The commission brought in a new public benefit guidance test to assess whether schools are sufficiently charitable and adequately help the less well-off.
The 2006 Charities Act means they no longer have automatic charitable status and must prove their benefit.
The Independent Schools Council (ISC) is challenging the law at a tribunal.
Charitable status brings tax benefits to independent schools believed to be worth more than £100m a year. Since April 2008 they have had to prove that they provide a public benefit in exchange foe that tax-fre status.
But independent schools say that they are offering means-tested bursaries worth over £200m a year.
'Vague and uncertain'
The ISC was successful in its bid for a judicial review last year and the Charities Tribunal hearing - taking place at the Upper Tribunal at London's High Court - is expected to last more than a week.
The organisation, representing 1,260 schools, says the guidance is too narrow, and does not take into account all the charitable work that schools are involved in.

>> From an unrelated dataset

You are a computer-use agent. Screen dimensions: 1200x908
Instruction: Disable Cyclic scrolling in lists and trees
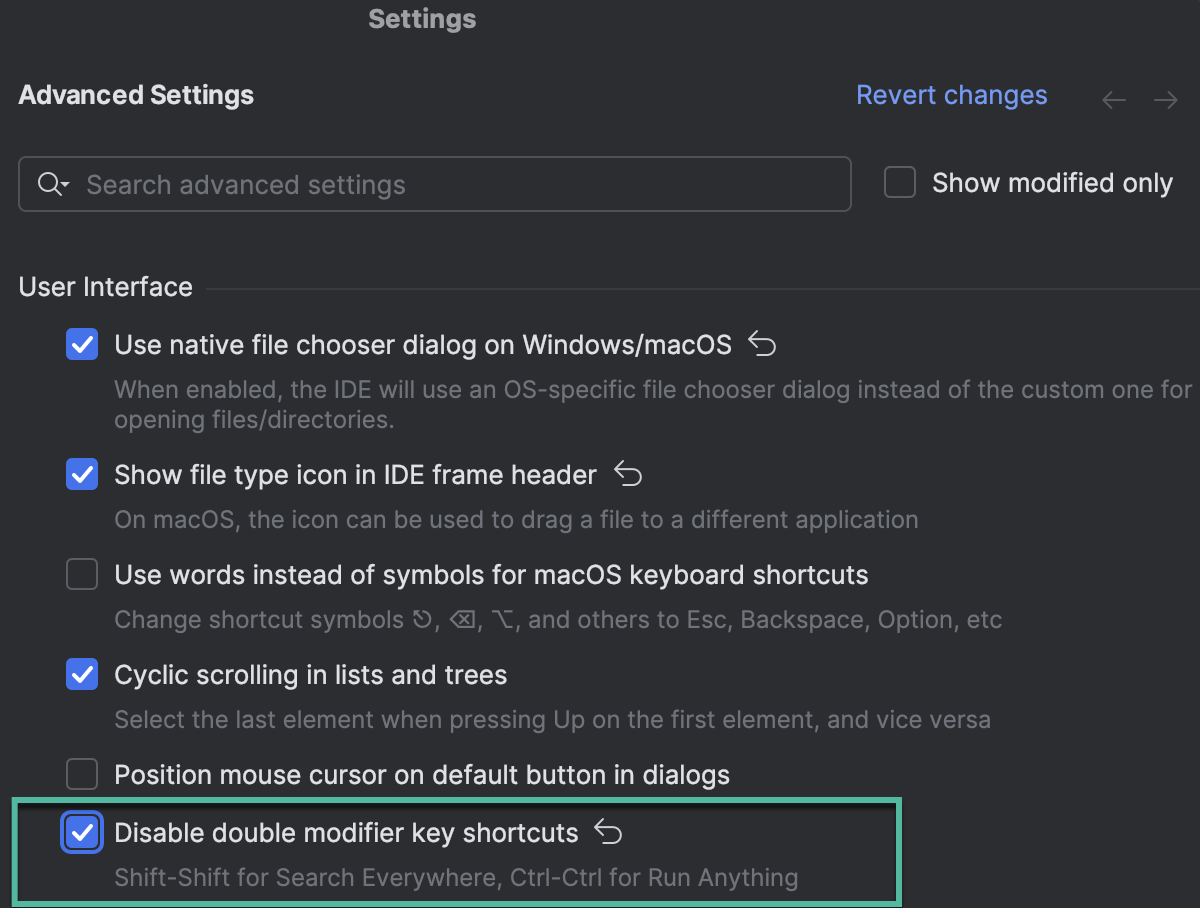pyautogui.click(x=82, y=675)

Nigel Giffin QC, appearing for the ISC on Tuesday, said: "We say the test of whether you have done what is reasonable or appropriate in the circumstances is so vague and so uncertain that it leaves [school] trustees wholly unable to say with a reasonable degree of certainty what they must or must not do in order to avoid any breach of trust."
As a consequence, he said, the commission "gets pulled in to second-guessing and micro-managing trustees' decisions about how to carry out their duties and run the charity".
Mr Giffin continued: "The ISC has not brought these proceedings because it thinks that widening access to independent charitable schools is a bad thing or an unimportant thing.
"It is the position of my clients that widening access is an important and valuable thing.
"The [ISC] evidence sets out in some detail the very considerable lengths the sector, taken as a whole, already goes to to widen access and engage in partnership activities.
"The practical problem that concerns many of its members is that, because of the commission's approach to what is a strict legal requirement, it has become very difficult - impossible even - for the trustees to know what they can or cannot do."